Parker had a rocky spring and has not fared much better in his three regular-season starts. His ERA is currently at 10.80, and he has allowed 23 hits in 11 2/3 innings. In addition, as manager Bob Melvin noted, Parker has walked eight and recorded just four strikeouts, a year after he led the A's with 140 strikeouts in 181 1/3 innings.
"I'm just a tick away, I feel like," Parker said. "It's something where I've just got to keep working hard and not dwell too much on what's done is done."
What exactly is troubling Parker, though, seems tough to pinpoint. Against the Angels, he said his fastball command was poor. It was better Sunday, but Parker said he "didn't have much off-speed today," all the more reason for the Tigers to key on the fastball -- which they did, including several that Parker left up in the zone.
"I think today he was trying to pound the zone early on with the fastball," Melvin said. "And he was. They were just hitting it.
"After what we saw last year and what we've seen at times this year, it's puzzling when he gets hit because his stuff is so good. He's just kind of been giving up a lot of hits."
Parker said he feels "good" physically. His threw his fastball Sunday in the 91-94 mph range. Parker threw a lot of innings last year -- 214 2/3 total including Triple-A and the playoffs -- and said he pushed his offseason throwing program back a little as a result. But he said he doesn't feel lingering fatigue from the workload.
"I've been working to feel fresh and get to that point," Parker said. "It's something where it's early and to bounce out of spring training feeling 100 percent, not a lot of guys do that.

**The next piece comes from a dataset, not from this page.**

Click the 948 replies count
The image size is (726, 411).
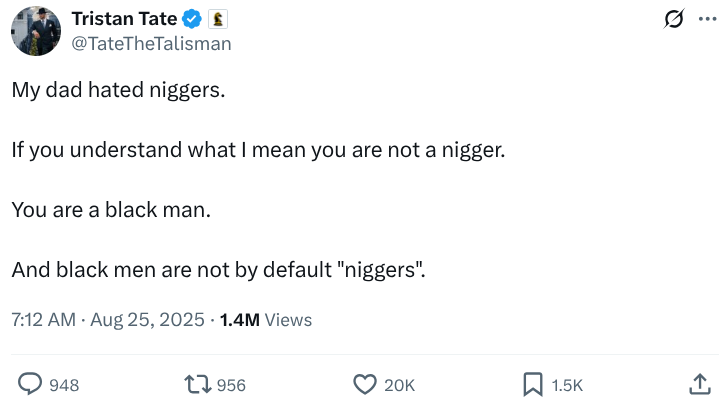64,385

And I think to build up that arm strength right now, it's coming along."
Derek Norris, who has caught Parker's last two starts, said he sees the same pitcher from last season, and that Parker is "not catching a lot of breaks right now."
"I don't think anything's off," Norris said. "I think he's still got great stuff.

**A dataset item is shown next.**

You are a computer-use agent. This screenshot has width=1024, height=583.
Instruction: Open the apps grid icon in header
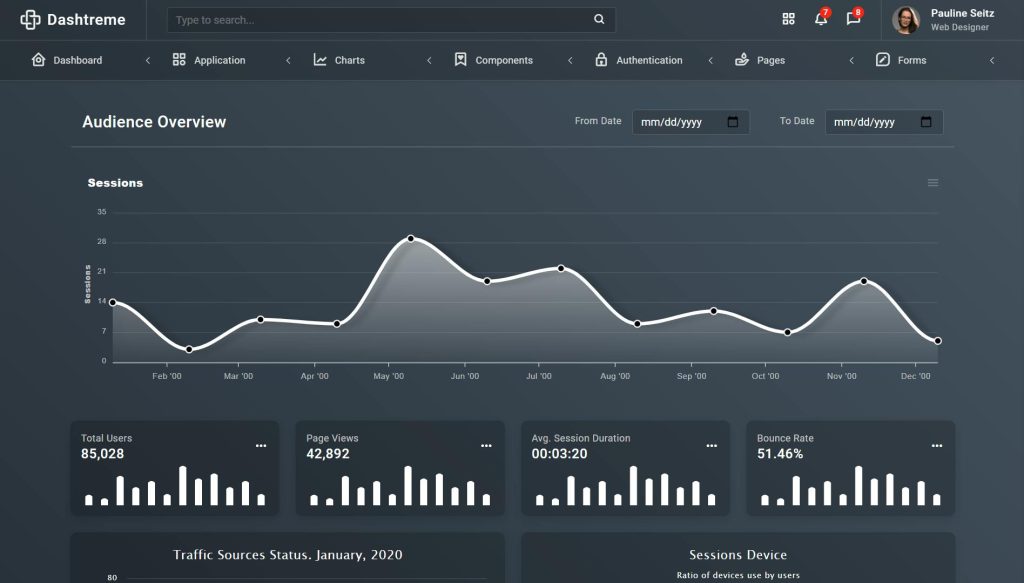[788, 18]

"He's making some good pitches and they're getting some base hits, whether they're weak or hard, and then it gets kind of frustrating," Norris said. "He's battling, he's making good pitches, and they (find) a couple holes here and there and then he gives up a big one. It digs him a hole.
"Once he gets a few good innings under his belt, I think he'll relax a little bit and he'll forget about everything that's happening right now."
* After striking out just 57 times in their first 10 games, the A's, who led baseball in that category last season, went down on strikes 38 times in the three-game series against the Tigers. That included eight against Anibal Sanchez on Sunday. The other two starters the A's faced in the series were Justin Verlander and Max Scherzer, who were 1-2 in baseball in strikeouts last season, so the formula was there.
"They've got a great pitching staff," Norris said. "These guys get paid to strike out guys. These guys have swing and miss stuff."
Indeed, the Tigers have posted double-digit strikeouts in five of their first 12 games and entered Sunday leading the American League in the category. The A's, meanwhile, were held to four runs in the final two games of the series after going in as the highest-scoring team in the league.
"I don't know how we could swing the bat much better than we had been leading up to this series," Melvin said. "We're somewhere in between where all this is. I think we're still a good offensive club. We just got shut down the last couple games."
* Melvin said outfielder Coco Crisp, who missed the last two games with a strained left groin, could play against the Houston Astros tomorrow night but will most likely be a game-time decision.
* After Parker hit Prince Fielder with a high fastball in the second inning, Norris stepped in front of Fielder and appeared to exchange a couple words with the Tigers slugger. It was an odd play to begin with -- Parker's pitch was high and tight, but Fielder appeared to stick his right elbow out and Parker came off the mound arguing the pitch wouldn't have hit Fielder if not for that movement.
"He just didn't care for how high it was to his body," Norris said. "But we obviously weren't coming in and up because that's obviously a no-no. Especially when you intentionally walk a guy (in the first inning) and then hit him, that's obviously going to raise a few question marks.
"But I didn't feel like the ball was extremely close. I think he kind of stuck his elbow out a little. He was probably protecting his face, which was fine. But he just said it was a little high for his liking, and I said it wasn't intentional, we were just trying to go high, and he said OK."